The task » Copy out everything from the line containing "Where should I" down to the line containing "(x=1525, y=667)", both included, leaving out the pictures.

━━━ Provided data ━━━

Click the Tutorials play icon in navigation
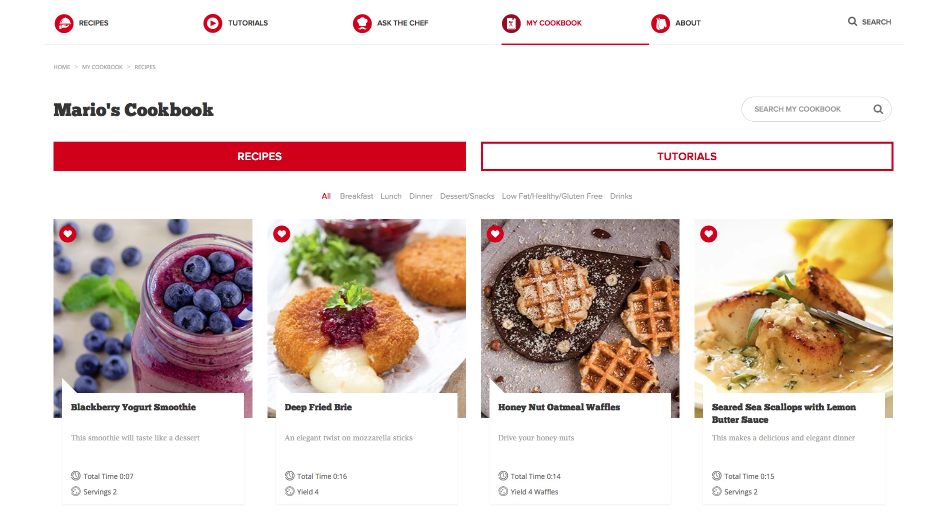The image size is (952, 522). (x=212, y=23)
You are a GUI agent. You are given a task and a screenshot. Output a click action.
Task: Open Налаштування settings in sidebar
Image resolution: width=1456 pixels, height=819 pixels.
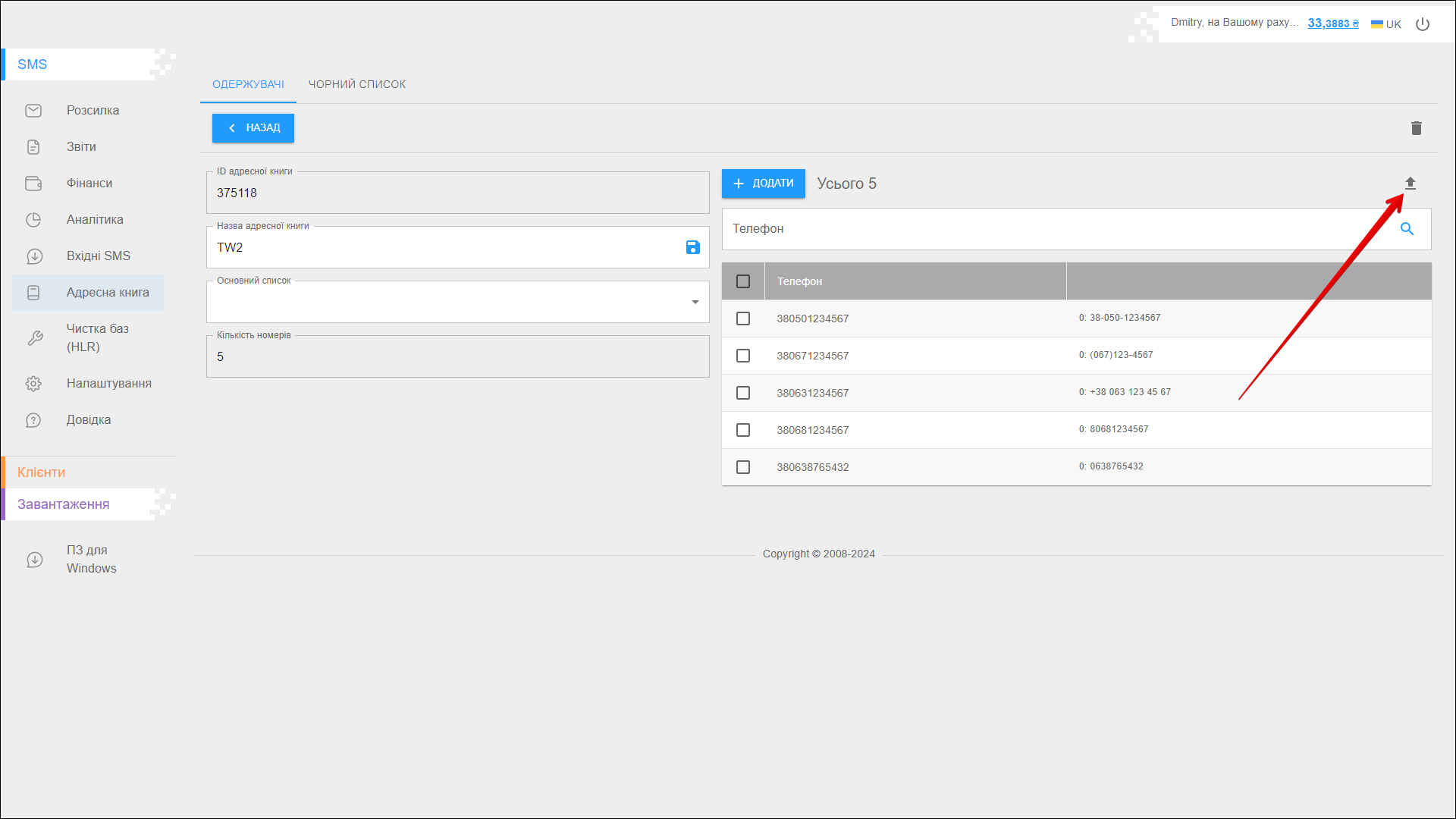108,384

━━━
━━━ Provided data ━━━

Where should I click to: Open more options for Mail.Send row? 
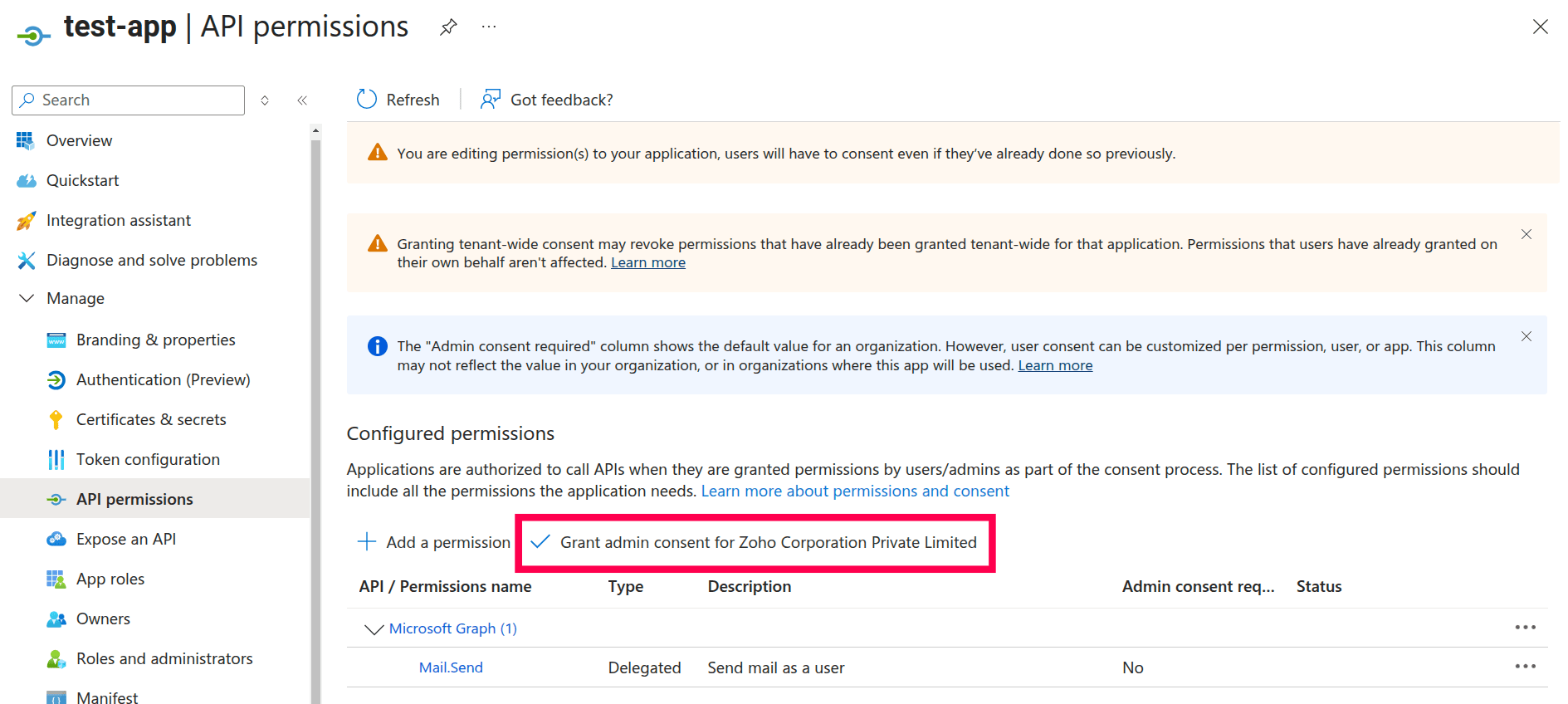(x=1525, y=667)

━━━

Exercise solution »
Where should I click to: Open more options for Mail.Send row? 
(x=1525, y=667)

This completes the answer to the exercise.